* _Task item_
Pictures are not part of the answer. Return the lines from the one containing "The width and height of the screenshot is (1187, 551)." through the end of the data, both included, exactly as they appear.

Recorded data
::::::::

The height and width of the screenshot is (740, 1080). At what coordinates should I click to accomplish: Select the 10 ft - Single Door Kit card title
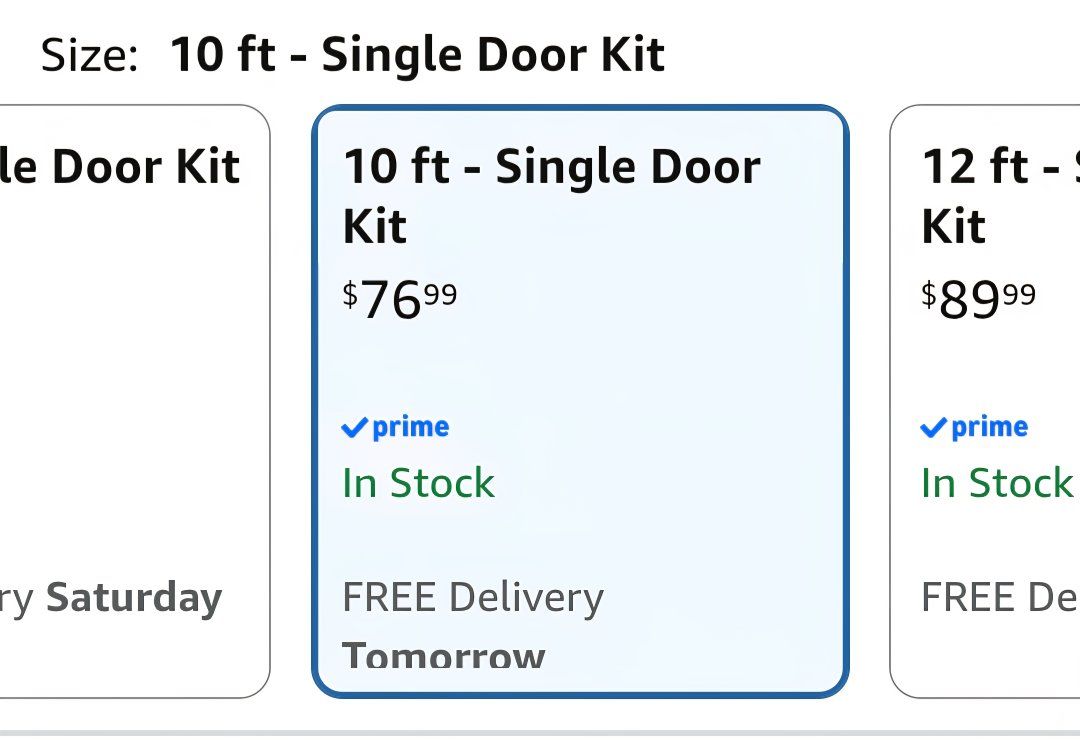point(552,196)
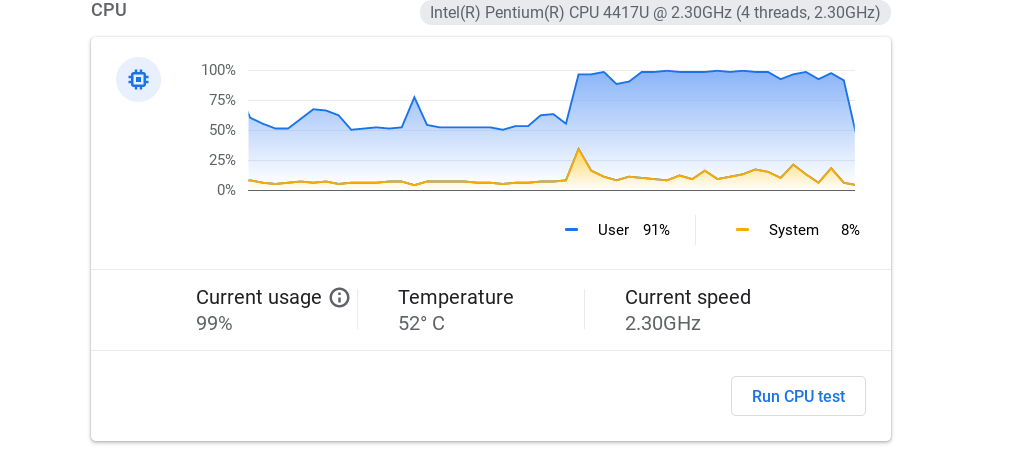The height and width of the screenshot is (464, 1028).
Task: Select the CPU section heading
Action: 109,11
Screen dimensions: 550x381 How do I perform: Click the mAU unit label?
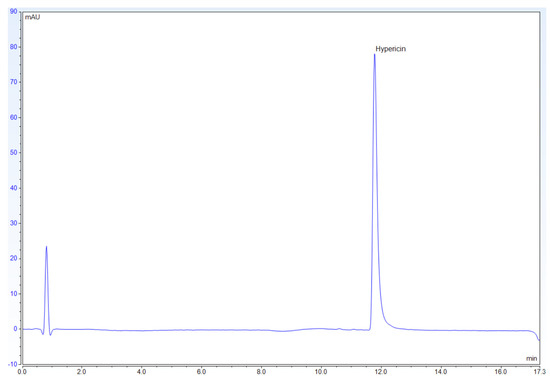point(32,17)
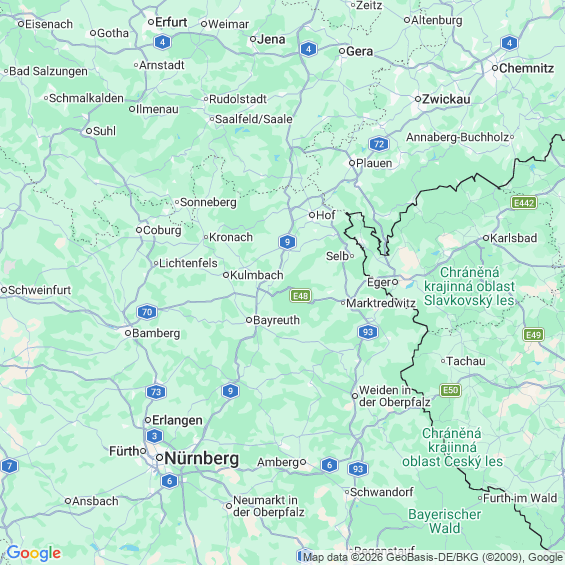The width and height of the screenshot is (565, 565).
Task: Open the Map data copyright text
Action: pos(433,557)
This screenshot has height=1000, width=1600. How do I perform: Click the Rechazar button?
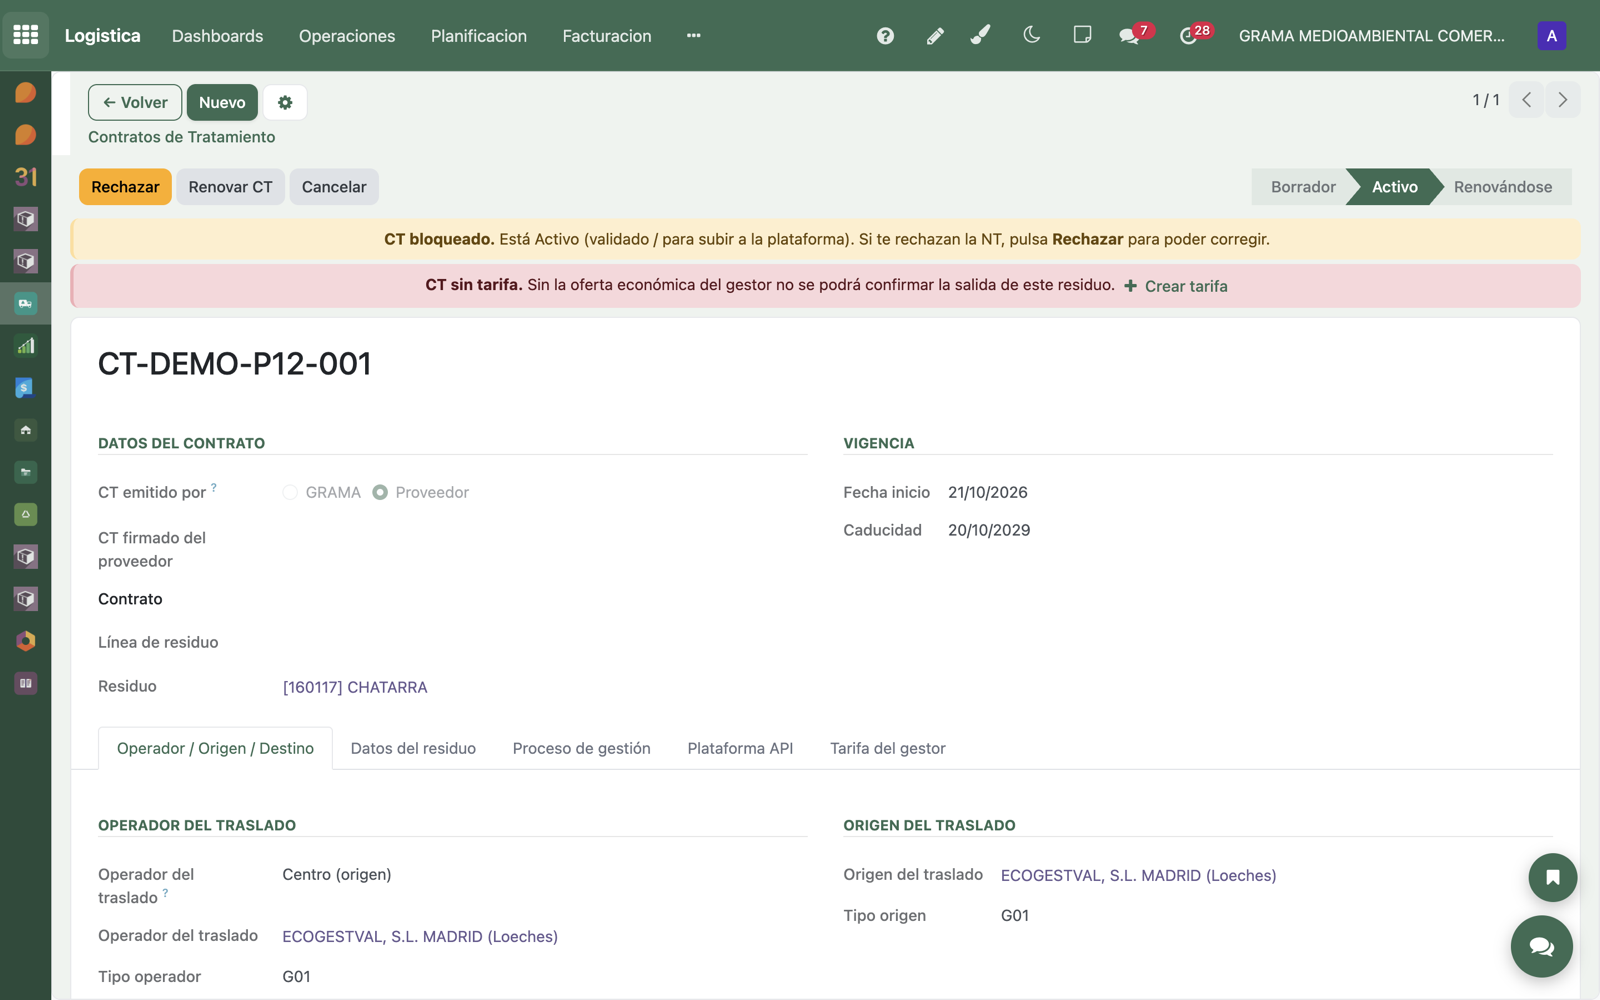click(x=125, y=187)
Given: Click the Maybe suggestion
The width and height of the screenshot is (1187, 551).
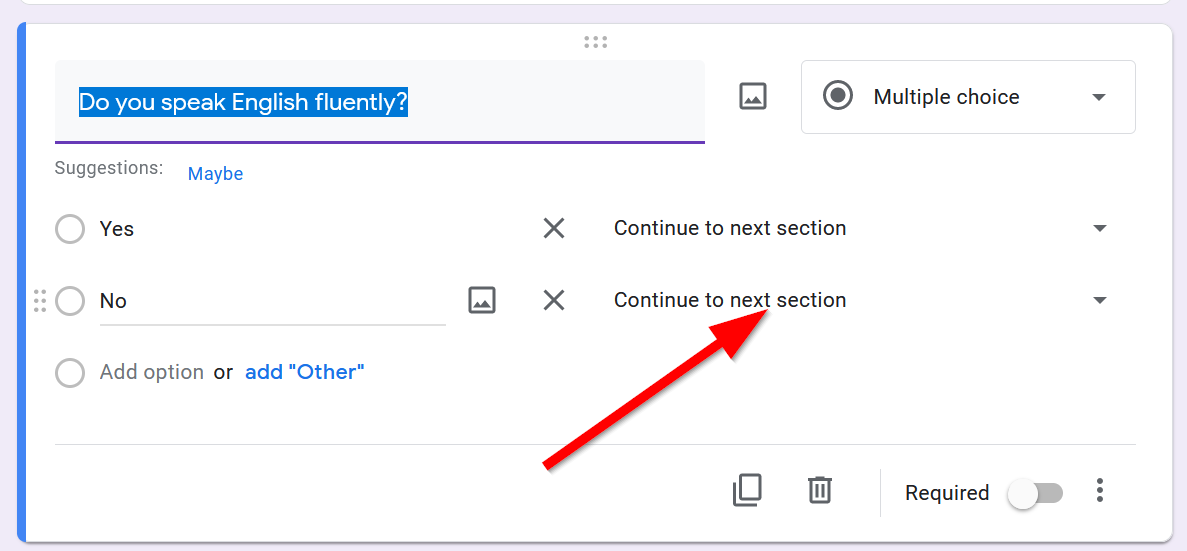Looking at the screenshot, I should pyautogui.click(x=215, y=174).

::::::::

* _Output for this task_
The width and height of the screenshot is (1187, 551).
Looking at the screenshot, I should pyautogui.click(x=215, y=174).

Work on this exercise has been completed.